- Exercise goal: Convert every line of the records below into a JSON list of strings, one string per line, leaving out blank lines.

- Record extracts:

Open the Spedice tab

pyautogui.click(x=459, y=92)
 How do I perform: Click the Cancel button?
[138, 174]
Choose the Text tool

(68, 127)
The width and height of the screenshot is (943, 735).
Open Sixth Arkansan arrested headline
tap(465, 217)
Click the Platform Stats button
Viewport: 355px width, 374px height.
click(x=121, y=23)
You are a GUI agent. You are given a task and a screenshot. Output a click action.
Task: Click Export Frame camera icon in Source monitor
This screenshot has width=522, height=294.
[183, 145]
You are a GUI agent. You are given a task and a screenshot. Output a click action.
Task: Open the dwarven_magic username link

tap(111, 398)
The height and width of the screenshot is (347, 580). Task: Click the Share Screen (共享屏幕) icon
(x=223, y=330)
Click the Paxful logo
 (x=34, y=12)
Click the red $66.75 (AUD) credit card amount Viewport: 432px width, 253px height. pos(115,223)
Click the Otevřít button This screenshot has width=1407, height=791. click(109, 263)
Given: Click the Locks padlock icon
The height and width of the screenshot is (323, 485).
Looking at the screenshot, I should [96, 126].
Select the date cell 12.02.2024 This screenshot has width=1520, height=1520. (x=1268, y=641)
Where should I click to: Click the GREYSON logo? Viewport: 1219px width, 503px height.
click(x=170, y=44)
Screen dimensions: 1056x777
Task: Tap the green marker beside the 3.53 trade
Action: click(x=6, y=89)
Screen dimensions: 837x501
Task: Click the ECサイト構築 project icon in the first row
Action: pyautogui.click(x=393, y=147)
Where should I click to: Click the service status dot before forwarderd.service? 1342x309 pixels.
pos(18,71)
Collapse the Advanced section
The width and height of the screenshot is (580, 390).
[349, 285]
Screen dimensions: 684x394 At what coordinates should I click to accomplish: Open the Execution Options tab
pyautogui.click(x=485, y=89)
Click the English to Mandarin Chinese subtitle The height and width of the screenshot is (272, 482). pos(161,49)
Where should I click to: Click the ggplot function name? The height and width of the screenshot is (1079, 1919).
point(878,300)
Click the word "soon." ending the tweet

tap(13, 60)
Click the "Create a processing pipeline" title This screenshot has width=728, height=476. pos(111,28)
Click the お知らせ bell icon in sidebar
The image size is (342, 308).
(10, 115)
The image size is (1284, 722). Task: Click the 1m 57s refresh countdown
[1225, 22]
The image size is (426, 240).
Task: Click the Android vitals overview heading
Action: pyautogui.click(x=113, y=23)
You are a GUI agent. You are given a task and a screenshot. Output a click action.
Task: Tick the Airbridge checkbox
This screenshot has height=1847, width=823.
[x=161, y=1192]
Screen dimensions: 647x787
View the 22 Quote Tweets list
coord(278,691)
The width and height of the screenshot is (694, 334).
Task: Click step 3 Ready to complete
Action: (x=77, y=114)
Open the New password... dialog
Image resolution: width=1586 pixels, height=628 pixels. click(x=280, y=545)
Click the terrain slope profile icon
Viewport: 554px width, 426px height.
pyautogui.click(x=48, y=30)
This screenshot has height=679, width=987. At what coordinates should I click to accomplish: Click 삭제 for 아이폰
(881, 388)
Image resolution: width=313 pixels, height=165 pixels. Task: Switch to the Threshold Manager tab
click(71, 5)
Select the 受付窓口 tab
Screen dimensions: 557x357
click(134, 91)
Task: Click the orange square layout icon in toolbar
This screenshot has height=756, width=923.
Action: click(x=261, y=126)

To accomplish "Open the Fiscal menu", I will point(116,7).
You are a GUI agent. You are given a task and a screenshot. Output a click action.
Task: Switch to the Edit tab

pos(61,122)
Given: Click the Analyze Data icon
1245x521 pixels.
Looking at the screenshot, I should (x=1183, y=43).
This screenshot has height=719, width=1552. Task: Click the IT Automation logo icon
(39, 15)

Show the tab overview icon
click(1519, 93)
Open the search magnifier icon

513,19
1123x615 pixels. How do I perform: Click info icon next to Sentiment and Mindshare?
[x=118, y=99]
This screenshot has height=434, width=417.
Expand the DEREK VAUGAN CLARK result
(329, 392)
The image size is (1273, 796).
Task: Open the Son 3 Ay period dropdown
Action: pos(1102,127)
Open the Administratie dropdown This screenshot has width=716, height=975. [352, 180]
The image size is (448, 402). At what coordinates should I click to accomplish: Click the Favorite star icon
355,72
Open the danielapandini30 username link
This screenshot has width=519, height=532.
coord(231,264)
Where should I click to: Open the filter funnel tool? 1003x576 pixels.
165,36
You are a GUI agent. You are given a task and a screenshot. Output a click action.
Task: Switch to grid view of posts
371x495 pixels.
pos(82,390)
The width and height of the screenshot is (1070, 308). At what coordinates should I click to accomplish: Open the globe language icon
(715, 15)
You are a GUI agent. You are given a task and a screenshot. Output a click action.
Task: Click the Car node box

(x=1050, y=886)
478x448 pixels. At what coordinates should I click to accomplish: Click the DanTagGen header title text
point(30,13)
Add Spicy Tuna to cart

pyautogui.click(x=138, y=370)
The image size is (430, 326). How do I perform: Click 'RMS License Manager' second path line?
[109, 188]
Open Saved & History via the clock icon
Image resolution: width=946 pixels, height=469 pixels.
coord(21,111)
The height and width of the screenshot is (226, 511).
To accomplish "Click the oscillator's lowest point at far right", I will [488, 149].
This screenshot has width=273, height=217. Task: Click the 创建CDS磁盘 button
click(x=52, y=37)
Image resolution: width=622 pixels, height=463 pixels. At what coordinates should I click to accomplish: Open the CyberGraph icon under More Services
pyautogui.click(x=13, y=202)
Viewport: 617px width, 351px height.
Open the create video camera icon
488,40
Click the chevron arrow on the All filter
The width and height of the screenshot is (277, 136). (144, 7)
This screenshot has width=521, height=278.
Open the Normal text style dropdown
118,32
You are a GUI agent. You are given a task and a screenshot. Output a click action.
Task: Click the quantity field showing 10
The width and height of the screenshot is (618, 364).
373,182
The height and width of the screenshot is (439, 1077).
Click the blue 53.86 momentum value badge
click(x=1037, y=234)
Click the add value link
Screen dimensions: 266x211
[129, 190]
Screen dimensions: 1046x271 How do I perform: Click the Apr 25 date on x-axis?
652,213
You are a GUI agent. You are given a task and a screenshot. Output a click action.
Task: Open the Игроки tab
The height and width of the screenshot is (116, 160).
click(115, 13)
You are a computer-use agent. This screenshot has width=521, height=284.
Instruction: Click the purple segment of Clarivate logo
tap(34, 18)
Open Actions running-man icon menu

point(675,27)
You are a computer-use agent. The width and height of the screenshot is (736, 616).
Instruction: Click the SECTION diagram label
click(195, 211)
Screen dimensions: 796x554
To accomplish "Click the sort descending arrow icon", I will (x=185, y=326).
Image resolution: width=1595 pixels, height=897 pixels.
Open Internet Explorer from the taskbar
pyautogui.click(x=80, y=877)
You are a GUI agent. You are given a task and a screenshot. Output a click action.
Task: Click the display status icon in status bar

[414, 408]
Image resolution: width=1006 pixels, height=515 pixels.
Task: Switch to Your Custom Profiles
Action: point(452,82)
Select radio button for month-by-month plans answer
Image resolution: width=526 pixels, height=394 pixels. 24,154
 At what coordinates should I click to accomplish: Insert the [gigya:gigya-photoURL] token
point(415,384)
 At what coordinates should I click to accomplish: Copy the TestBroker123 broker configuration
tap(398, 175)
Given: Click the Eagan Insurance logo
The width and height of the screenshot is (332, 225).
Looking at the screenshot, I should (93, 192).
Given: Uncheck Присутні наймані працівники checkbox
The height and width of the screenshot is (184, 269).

- Solution to the problem:
[
  "Open the Spedice tab",
  "pyautogui.click(x=459, y=92)",
  " How do I perform: Click the Cancel button?",
  "[138, 174]",
  "Choose the Text tool",
  "(68, 127)",
  "The width and height of the screenshot is (943, 735).",
  "Open Sixth Arkansan arrested headline",
  "tap(465, 217)",
  "Click the Platform Stats button",
  "Viewport: 355px width, 374px height.",
  "click(x=121, y=23)",
  "You are a GUI agent. You are given a task and a screenshot. Output a click action.",
  "Task: Click Export Frame camera icon in Source monitor",
  "This screenshot has width=522, height=294.",
  "[183, 145]",
  "You are a GUI agent. You are given a task and a screenshot. Output a click action.",
  "Task: Open the dwarven_magic username link",
  "tap(111, 398)",
  "The height and width of the screenshot is (347, 580). Task: Click the Share Screen (共享屏幕) icon",
  "(x=223, y=330)",
  "Click the Paxful logo",
  " (x=34, y=12)",
  "Click the red $66.75 (AUD) credit card amount Viewport: 432px width, 253px height. pos(115,223)",
  "Click the Otevřít button This screenshot has width=1407, height=791. click(109, 263)",
  "Given: Click the Locks padlock icon",
  "The height and width of the screenshot is (323, 485).",
  "Looking at the screenshot, I should [96, 126].",
  "Select the date cell 12.02.2024 This screenshot has width=1520, height=1520. (x=1268, y=641)",
  "Where should I click to: Click the GREYSON logo? Viewport: 1219px width, 503px height.",
  "click(x=170, y=44)",
  "Screen dimensions: 1056x777",
  "Task: Tap the green marker beside the 3.53 trade",
  "Action: click(x=6, y=89)",
  "Screen dimensions: 837x501",
  "Task: Click the ECサイト構築 project icon in the first row",
  "Action: pyautogui.click(x=393, y=147)",
  "Where should I click to: Click the service status dot before forwarderd.service? 1342x309 pixels.",
  "pos(18,71)",
  "Collapse the Advanced section",
  "The width and height of the screenshot is (580, 390).",
  "[349, 285]",
  "Screen dimensions: 684x394 At what coordinates should I click to accomplish: Open the Execution Options tab",
  "pyautogui.click(x=485, y=89)",
  "Click the English to Mandarin Chinese subtitle The height and width of the screenshot is (272, 482). pos(161,49)",
  "Where should I click to: Click the ggplot function name? The height and width of the screenshot is (1079, 1919).",
  "point(878,300)",
  "Click the word \"soon.\" ending the tweet",
  "tap(13, 60)",
  "Click the \"Create a processing pipeline\" title This screenshot has width=728, height=476. pos(111,28)",
  "Click the お知らせ bell icon in sidebar",
  "The image size is (342, 308).",
  "(10, 115)",
  "The image size is (1284, 722). Task: Click the 1m 57s refresh countdown",
  "[1225, 22]",
  "The image size is (426, 240).",
  "Task: Click the Android vitals overview heading",
  "Action: pyautogui.click(x=113, y=23)",
  "You are a GUI agent. You are given a task and a screenshot. Output a click action.",
  "Task: Tick the Airbridge checkbox",
  "This screenshot has height=1847, width=823.",
  "[x=161, y=1192]",
  "Screen dimensions: 647x787",
  "View the 22 Quote Tweets list",
  "coord(278,691)",
  "The width and height of the screenshot is (694, 334).",
  "Task: Click step 3 Ready to complete",
  "Action: (x=77, y=114)",
  "Open the New password... dialog",
  "Image resolution: width=1586 pixels, height=628 pixels. click(x=280, y=545)",
  "Click the terrain slope profile icon",
  "Viewport: 554px width, 426px height.",
  "pyautogui.click(x=48, y=30)",
  "This screenshot has height=679, width=987. At what coordinates should I click to accomplish: Click 삭제 for 아이폰",
  "(881, 388)",
  "Image resolution: width=313 pixels, height=165 pixels. Task: Switch to the Threshold Manager tab",
  "click(71, 5)",
  "Select the 受付窓口 tab",
  "Screen dimensions: 557x357",
  "click(134, 91)",
  "Task: Click the orange square layout icon in toolbar",
  "This screenshot has height=756, width=923.",
  "Action: click(x=261, y=126)",
  "To accomplish \"Open the Fiscal menu\", I will point(116,7).",
  "You are a GUI agent. You are given a task and a screenshot. Output a click action.",
  "Task: Switch to the Edit tab",
  "pos(61,122)",
  "Given: Click the Analyze Data icon",
  "1245x521 pixels.",
  "Looking at the screenshot, I should (x=1183, y=43).",
  "This screenshot has height=719, width=1552. Task: Click the IT Automation logo icon",
  "(39, 15)",
  "Show the tab overview icon",
  "click(1519, 93)",
  "Open the search magnifier icon",
  "513,19",
  "1123x615 pixels. How do I perform: Click info icon next to Sentiment and Mindshare?",
  "[x=118, y=99]",
  "This screenshot has height=434, width=417.",
  "Expand the DEREK VAUGAN CLARK result",
  "(329, 392)",
  "The image size is (1273, 796).",
  "Task: Open the Son 3 Ay period dropdown",
  "Action: pos(1102,127)",
  "Open the Administratie dropdown This screenshot has width=716, height=975. [352, 180]",
  "The image size is (448, 402). At what coordinates should I click to accomplish: Click the Favorite star icon",
  "355,72",
  "Open the danielapandini30 username link",
  "This screenshot has width=519, height=532.",
  "coord(231,264)",
  "Where should I click to: Open the filter funnel tool? 1003x576 pixels.",
  "165,36",
  "You are a GUI agent. You are given a task and a screenshot. Output a click action.",
  "Task: Switch to grid view of posts",
  "371x495 pixels.",
  "pos(82,390)",
  "The width and height of the screenshot is (1070, 308). At what coordinates should I click to accomplish: Open the globe language icon",
  "(715, 15)",
  "You are a GUI agent. You are given a task and a screenshot. Output a click action.",
  "Task: Click the Car node box",
  "(x=1050, y=886)",
  "478x448 pixels. At what coordinates should I click to accomplish: Click the DanTagGen header title text",
  "point(30,13)",
  "Add Spicy Tuna to cart",
  "pyautogui.click(x=138, y=370)",
  "The image size is (430, 326). How do I perform: Click 'RMS License Manager' second path line?",
  "[109, 188]",
  "Open Saved & History via the clock icon",
  "Image resolution: width=946 pixels, height=469 pixels.",
  "coord(21,111)",
  "The height and width of the screenshot is (226, 511).",
  "To accomplish \"Click the oscillator's lowest point at far right\", I will [488, 149].",
  "This screenshot has width=273, height=217. Task: Click the 创建CDS磁盘 button",
  "click(x=52, y=37)",
  "Image resolution: width=622 pixels, height=463 pixels. At what coordinates should I click to accomplish: Open the CyberGraph icon under More Services",
  "pyautogui.click(x=13, y=202)",
  "Viewport: 617px width, 351px height.",
  "Open the create video camera icon",
  "488,40",
  "Click the chevron arrow on the All filter",
  "The width and height of the screenshot is (277, 136). (144, 7)",
  "This screenshot has width=521, height=278.",
  "Open the Normal text style dropdown",
  "118,32",
  "You are a GUI agent. You are given a task and a screenshot. Output a click action.",
  "Task: Click the quantity field showing 10",
  "The width and height of the screenshot is (618, 364).",
  "373,182",
  "The height and width of the screenshot is (439, 1077).",
  "Click the blue 53.86 momentum value badge",
  "click(x=1037, y=234)",
  "Click the add value link",
  "Screen dimensions: 266x211",
  "[129, 190]",
  "Screen dimensions: 1046x271 How do I perform: Click the Apr 25 date on x-axis?",
  "652,213",
  "You are a GUI agent. You are given a task and a screenshot. Output a click action.",
  "Task: Open the Игроки tab",
  "The height and width of the screenshot is (116, 160).",
  "click(115, 13)",
  "You are a computer-use agent. This screenshot has width=521, height=284.",
  "Instruction: Click the purple segment of Clarivate logo",
  "tap(34, 18)",
  "Open Actions running-man icon menu",
  "point(675,27)",
  "You are a computer-use agent. The width and height of the screenshot is (736, 616).",
  "Instruction: Click the SECTION diagram label",
  "click(195, 211)",
  "Screen dimensions: 796x554",
  "To accomplish \"Click the sort descending arrow icon\", I will (x=185, y=326).",
  "Image resolution: width=1595 pixels, height=897 pixels.",
  "Open Internet Explorer from the taskbar",
  "pyautogui.click(x=80, y=877)",
  "You are a GUI agent. You are given a task and a screenshot. Output a click action.",
  "Task: Click the display status icon in status bar",
  "[414, 408]",
  "Image resolution: width=1006 pixels, height=515 pixels.",
  "Task: Switch to Your Custom Profiles",
  "Action: point(452,82)",
  "Select radio button for month-by-month plans answer",
  "Image resolution: width=526 pixels, height=394 pixels. 24,154",
  " At what coordinates should I click to accomplish: Insert the [gigya:gigya-photoURL] token",
  "point(415,384)",
  " At what coordinates should I click to accomplish: Copy the TestBroker123 broker configuration",
  "tap(398, 175)",
  "Given: Click the Eagan Insurance logo",
  "The width and height of the screenshot is (332, 225).",
  "Looking at the screenshot, I should (93, 192).",
  "Given: Uncheck Присутні наймані працівники checkbox",
  "The height and width of the screenshot is (184, 269)."
]